### What needs to be done
Reproduce the listing from the line containing "Given: Open the Pinia link" through the line containing "pos(376,208)", replacing "Task" with "Goal" and keeping everything else unchanged.

### Data supplied
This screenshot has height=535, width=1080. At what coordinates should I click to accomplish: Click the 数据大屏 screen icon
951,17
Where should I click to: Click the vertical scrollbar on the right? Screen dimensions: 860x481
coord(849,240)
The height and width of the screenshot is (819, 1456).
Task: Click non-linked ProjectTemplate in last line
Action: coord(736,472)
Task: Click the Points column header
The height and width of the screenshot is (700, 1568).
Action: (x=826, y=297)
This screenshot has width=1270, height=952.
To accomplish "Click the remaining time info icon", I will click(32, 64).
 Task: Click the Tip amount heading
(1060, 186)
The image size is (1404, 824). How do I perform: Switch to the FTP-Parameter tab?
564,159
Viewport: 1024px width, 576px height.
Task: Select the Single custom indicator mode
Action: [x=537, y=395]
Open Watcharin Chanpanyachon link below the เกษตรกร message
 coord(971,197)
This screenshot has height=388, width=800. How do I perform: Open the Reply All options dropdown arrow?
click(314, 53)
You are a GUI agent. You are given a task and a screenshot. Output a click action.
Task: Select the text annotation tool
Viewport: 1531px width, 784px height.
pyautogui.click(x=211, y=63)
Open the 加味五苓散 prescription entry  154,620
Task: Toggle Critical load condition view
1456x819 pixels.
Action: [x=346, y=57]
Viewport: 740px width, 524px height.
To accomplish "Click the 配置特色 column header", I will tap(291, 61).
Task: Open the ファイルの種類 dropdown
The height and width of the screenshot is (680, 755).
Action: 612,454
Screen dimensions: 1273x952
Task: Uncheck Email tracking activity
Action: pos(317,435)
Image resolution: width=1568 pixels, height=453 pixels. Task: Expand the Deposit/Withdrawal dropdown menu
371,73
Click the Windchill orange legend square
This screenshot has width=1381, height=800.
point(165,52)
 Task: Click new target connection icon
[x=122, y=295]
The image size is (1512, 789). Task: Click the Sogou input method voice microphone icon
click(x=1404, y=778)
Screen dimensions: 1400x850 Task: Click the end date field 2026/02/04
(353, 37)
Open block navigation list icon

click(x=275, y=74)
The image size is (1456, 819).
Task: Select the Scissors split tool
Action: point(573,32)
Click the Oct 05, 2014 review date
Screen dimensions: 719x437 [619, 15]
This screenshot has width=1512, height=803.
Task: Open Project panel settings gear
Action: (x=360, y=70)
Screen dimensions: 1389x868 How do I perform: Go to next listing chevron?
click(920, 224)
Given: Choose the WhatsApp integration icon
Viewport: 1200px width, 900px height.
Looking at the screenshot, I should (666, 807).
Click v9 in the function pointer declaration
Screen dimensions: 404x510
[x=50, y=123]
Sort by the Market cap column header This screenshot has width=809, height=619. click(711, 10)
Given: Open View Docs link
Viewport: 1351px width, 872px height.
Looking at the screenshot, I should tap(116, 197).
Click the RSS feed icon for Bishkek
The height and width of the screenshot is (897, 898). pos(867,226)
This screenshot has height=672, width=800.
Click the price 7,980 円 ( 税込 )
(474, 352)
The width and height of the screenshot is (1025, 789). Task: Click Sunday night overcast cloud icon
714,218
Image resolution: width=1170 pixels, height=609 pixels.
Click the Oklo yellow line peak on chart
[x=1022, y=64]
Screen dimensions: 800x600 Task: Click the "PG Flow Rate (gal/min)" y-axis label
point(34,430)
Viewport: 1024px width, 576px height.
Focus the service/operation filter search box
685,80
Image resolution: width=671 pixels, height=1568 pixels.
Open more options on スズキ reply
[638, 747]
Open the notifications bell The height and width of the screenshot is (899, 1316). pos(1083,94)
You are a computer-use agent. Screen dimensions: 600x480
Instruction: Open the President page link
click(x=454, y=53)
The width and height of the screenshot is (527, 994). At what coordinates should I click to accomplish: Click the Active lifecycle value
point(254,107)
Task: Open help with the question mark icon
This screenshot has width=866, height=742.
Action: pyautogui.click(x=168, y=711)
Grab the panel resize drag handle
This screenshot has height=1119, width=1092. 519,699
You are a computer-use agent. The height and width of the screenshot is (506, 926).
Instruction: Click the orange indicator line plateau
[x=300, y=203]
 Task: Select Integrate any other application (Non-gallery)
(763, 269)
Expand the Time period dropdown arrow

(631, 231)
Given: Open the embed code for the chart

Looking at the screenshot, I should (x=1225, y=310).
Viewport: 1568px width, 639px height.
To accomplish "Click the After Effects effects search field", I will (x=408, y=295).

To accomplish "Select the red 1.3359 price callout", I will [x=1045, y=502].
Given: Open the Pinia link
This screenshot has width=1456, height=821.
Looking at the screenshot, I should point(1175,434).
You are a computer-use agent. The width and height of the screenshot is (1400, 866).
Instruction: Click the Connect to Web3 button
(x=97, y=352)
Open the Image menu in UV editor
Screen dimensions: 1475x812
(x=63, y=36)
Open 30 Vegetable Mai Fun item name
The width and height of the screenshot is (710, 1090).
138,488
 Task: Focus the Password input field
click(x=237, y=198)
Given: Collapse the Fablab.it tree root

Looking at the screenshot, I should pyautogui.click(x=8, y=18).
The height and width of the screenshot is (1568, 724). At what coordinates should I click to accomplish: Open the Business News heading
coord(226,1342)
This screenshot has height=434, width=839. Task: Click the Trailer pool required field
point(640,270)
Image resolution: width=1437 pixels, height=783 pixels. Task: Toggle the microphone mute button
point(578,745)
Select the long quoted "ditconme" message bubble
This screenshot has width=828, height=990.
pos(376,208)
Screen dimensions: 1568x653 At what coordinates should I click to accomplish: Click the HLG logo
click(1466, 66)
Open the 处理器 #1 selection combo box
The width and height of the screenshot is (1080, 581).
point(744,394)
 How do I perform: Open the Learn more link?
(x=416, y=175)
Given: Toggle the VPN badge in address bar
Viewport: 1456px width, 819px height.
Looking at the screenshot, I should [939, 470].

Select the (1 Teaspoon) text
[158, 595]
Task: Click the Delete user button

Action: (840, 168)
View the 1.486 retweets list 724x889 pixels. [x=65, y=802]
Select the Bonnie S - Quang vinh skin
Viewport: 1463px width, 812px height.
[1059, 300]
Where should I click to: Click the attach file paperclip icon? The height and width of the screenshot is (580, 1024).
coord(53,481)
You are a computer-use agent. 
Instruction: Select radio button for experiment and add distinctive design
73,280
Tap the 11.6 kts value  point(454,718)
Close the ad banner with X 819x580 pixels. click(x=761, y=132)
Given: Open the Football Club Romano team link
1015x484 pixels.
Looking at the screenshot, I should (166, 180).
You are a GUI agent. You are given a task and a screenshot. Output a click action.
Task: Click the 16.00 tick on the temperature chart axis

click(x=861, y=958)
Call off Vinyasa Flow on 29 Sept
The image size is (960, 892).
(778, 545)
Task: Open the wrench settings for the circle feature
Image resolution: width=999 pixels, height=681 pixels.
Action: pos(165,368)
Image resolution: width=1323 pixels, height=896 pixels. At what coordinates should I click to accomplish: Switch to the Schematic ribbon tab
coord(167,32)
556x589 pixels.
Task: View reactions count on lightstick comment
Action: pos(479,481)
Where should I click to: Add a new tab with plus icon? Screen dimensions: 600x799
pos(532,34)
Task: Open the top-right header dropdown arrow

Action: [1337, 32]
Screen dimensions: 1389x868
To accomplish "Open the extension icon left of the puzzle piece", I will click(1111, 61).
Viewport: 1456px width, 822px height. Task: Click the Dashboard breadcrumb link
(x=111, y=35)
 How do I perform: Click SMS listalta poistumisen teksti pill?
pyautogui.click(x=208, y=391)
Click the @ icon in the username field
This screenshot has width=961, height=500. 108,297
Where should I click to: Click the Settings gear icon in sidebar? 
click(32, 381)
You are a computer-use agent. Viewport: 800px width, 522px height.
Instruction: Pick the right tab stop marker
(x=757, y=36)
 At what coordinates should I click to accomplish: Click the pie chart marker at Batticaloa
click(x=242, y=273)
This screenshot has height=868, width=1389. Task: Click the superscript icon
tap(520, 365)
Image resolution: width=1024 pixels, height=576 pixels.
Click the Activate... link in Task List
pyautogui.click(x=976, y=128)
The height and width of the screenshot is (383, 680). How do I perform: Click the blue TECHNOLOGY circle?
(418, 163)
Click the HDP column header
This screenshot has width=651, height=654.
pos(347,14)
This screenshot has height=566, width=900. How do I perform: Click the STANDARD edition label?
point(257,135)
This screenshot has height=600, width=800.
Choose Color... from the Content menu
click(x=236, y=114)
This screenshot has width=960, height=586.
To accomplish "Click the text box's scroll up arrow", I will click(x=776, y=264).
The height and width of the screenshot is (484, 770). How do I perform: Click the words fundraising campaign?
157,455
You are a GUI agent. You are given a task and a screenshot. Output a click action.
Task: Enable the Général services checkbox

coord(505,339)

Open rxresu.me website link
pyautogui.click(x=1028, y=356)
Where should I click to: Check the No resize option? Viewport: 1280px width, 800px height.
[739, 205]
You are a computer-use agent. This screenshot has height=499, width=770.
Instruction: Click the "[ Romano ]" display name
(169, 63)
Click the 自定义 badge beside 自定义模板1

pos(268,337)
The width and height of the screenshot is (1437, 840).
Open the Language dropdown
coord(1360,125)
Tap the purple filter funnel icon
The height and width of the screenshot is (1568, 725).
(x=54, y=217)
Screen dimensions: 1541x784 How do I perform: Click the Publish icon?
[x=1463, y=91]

### Result
Given: Open the Pinia link
This screenshot has width=1456, height=821.
Looking at the screenshot, I should point(1175,434).
You are a computer-use agent. The width and height of the screenshot is (1400, 866).
Instruction: Click the Connect to Web3 button
(x=97, y=352)
Open the Image menu in UV editor
Screen dimensions: 1475x812
(x=63, y=36)
Open 30 Vegetable Mai Fun item name
The width and height of the screenshot is (710, 1090).
138,488
 Goal: Focus the Password input field
click(x=237, y=198)
Given: Collapse the Fablab.it tree root

Looking at the screenshot, I should pyautogui.click(x=8, y=18).
The height and width of the screenshot is (1568, 724). At what coordinates should I click to accomplish: Open the Business News heading
coord(226,1342)
This screenshot has height=434, width=839. Goal: Click the Trailer pool required field
point(640,270)
Image resolution: width=1437 pixels, height=783 pixels. Goal: Toggle the microphone mute button
point(578,745)
Select the long quoted "ditconme" message bubble
This screenshot has width=828, height=990.
pos(376,208)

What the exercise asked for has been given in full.